Service-oriented architecture library

Service-oriented architecture library (SOALIB) is used to distribute reusable service-oriented architecture (SOA) software in a manner similar to other computing libraries. SOA consists of loosely coupled interoperable services which use messaging based on both Simple Object Access Protocol (SOAP) and Representational State Transfer (REST). A library in computing is a set of compiled modules which are tested and ready for reuse. A similar concept is used for SOA, in that whatever technology is used to develop the service can also be distributed in library form. A Java-based SOA library may be distributed in Web ARchive (WAR) or Enterprise Archive (EAR) file formats. C, C++, and .NET applications may be distributed as a shared object (in Unix and Linux), a Dynamic Link Library (in Windows), or as an executable file.

==History==
Service-oriented architecture is usually tied to the redesign of an entire software system and determines how to decompose the single software unit into loosely coupled components, in which each loosely coupled component acts as an interoperable service. Such a task is enormous and may take a significant amount of time, while on the atomic level (where atom is defined as a single loosely coupled service that is self-contained), most services are reusable regardless of the application. As an example, all matter is built with atoms, yet all material things are different. At the atomic level, however, they appear uniform. Similarly, all software can be built on loosely coupled services which serve as the "atoms" of the redesign process. Because loose coupling is difficult to determine, the opposite is not true. That means it is easier to build a complete software system by using available loosely coupled services.

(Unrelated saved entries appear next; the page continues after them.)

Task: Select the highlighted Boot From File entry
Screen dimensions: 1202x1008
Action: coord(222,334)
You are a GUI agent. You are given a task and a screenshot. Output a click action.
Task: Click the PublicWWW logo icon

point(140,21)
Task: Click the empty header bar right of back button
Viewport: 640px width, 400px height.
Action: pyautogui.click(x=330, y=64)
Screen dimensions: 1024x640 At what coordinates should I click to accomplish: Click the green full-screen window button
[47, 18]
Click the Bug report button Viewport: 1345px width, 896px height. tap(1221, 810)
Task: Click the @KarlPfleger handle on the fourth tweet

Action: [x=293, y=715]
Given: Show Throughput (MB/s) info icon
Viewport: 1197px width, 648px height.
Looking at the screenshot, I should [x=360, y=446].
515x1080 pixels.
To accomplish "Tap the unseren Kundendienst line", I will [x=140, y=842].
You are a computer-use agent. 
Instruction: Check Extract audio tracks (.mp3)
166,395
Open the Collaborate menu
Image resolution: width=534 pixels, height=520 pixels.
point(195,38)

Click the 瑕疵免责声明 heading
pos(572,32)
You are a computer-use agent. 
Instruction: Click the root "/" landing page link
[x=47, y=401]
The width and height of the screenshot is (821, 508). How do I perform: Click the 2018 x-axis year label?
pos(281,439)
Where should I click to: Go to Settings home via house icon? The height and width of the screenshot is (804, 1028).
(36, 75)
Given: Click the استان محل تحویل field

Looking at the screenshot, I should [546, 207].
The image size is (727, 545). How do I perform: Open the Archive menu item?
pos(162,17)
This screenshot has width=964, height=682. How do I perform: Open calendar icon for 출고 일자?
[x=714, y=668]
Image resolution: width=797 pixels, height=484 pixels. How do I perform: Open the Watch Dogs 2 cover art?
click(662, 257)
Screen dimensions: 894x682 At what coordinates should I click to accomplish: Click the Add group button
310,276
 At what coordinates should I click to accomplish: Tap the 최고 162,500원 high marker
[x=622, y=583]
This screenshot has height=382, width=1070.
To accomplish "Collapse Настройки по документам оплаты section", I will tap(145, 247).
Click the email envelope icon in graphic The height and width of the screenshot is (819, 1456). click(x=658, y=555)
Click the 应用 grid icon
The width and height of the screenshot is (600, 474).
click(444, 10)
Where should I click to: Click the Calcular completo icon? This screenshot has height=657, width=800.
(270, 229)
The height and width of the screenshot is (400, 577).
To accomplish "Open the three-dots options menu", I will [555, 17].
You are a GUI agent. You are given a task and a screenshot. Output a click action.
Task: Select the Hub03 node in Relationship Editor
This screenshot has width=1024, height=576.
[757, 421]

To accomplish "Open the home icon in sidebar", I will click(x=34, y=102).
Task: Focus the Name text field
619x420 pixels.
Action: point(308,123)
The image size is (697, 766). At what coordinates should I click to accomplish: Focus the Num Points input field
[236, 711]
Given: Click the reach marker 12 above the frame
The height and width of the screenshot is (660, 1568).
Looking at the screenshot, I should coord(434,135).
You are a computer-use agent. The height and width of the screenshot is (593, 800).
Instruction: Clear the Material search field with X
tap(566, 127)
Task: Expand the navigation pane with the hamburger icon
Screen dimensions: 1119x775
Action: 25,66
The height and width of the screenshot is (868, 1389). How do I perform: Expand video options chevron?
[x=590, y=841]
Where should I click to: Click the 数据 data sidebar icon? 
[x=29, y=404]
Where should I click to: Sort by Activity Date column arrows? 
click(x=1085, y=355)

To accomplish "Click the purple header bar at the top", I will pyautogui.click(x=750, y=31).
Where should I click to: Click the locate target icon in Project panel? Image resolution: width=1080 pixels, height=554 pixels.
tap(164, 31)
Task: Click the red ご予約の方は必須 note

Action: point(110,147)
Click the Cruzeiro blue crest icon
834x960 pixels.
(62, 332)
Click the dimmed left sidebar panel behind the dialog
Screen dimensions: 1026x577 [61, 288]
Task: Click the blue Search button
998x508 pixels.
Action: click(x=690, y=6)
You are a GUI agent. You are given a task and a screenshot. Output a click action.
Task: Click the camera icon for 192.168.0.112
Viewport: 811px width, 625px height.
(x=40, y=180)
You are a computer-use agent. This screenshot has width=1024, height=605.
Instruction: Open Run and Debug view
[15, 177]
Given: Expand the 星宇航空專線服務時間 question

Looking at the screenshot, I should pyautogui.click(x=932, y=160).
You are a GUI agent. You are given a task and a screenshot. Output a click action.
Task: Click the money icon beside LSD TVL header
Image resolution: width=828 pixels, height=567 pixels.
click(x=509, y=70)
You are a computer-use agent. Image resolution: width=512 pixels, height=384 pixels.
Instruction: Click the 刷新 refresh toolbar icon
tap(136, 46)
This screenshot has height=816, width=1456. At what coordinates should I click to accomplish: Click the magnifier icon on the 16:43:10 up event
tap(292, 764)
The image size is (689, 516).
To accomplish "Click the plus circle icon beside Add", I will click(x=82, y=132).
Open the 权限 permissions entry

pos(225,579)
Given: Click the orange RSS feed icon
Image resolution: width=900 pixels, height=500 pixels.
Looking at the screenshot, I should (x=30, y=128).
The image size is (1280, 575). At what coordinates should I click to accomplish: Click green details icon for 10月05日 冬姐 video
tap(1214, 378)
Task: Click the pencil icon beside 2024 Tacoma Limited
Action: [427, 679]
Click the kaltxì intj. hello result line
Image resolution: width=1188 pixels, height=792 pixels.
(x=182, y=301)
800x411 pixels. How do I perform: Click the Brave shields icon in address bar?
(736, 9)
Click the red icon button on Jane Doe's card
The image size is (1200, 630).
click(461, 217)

By building service-oriented architecture libraries, each of which is a loosely coupled service, complex applications can be developed by making use of these services. Because new applications depend on all loosely coupled services, as long as one sticks to loose coupling, the final application is also loosely coupled. While it is true that the final application depends on many hierarchical loosely coupled systems, it remains loosely coupled because all the hierarchy is based on atomic services.

==Objectives==
Building SOA requires the loose coupling of services as a starting point. They are termed as atomic services. The first step is to determine the atomic services. Then build these atomic services for reuse. A large number of such atomic services could be created, upon which composite services will be built. Composite service are services that are built only upon atomic services.

===Steps===

- Identify, build, and test loosely coupled atomic services.
- Identify, build, and test loosely coupled composite services, where each composite services is made up of atomic services only.
- Build integrated services, where each of the integrated services are made up of composite and atomic services.
- Build complex software system via the reuse of atomic, composite, and integrated services. This complex system remains loosely coupled.

===Platform independence===
Consideration for cross platform is important. Presently, there are many ways to make the services host platform to be platform independent. Examples are building services in Java, where JVM is available for the host in which the server will run as a service. Alternatives are building applications with full compliance to ANSI C/C++ so that none of the components of the code is reliant upon third party libraries. Typically, this means building the C/C++ applications using GNU tools and GNU C compilers because GNU compilers are ported to most operating systems and platforms. Another alternative is to use C# .NET as the language of the web service where the Common Language Runtime is ported to the target operating system and platform. Many other options are available, but the most common approaches to the platform independence has already been mentioned.

====Steps====
- Full platform independence to the extent possible.
- Automatic tests on each platforms.

===Multi-vendor database===
The scope of the library is limited if it does not have support for databases. Composite and integration services should be built to take advantage of loosely coupled atomic services which operate on databases. Once the support for database access is added, a metadata layer should be added to map the various kinds of data format in the database into a uniform set of data types which will have equal meaning to all databases. This is the difficult part, but at this time, JDBC, ODBC, ADO and other standards database drivers already do part of the task. Each database may store data in different formats. Some data may be encrypted, some may be stored in little endian Endianness, or others in big endian, and so on. Therefore, data must be transformed at some point by the services and they have to be done at runtime due to the changing nature of data. All databases are different, therefore, no single API can take advantage of all the features of all databases. Therefore, services should use database specific features as well.

====Steps====
- Full support for all major databases - mobile, PC, and server-based.
- Creation of a metadata layer for uniform data access.
- All database access through the service libraries.
- Automatic runtime data transformation.
- Support internal database specific features.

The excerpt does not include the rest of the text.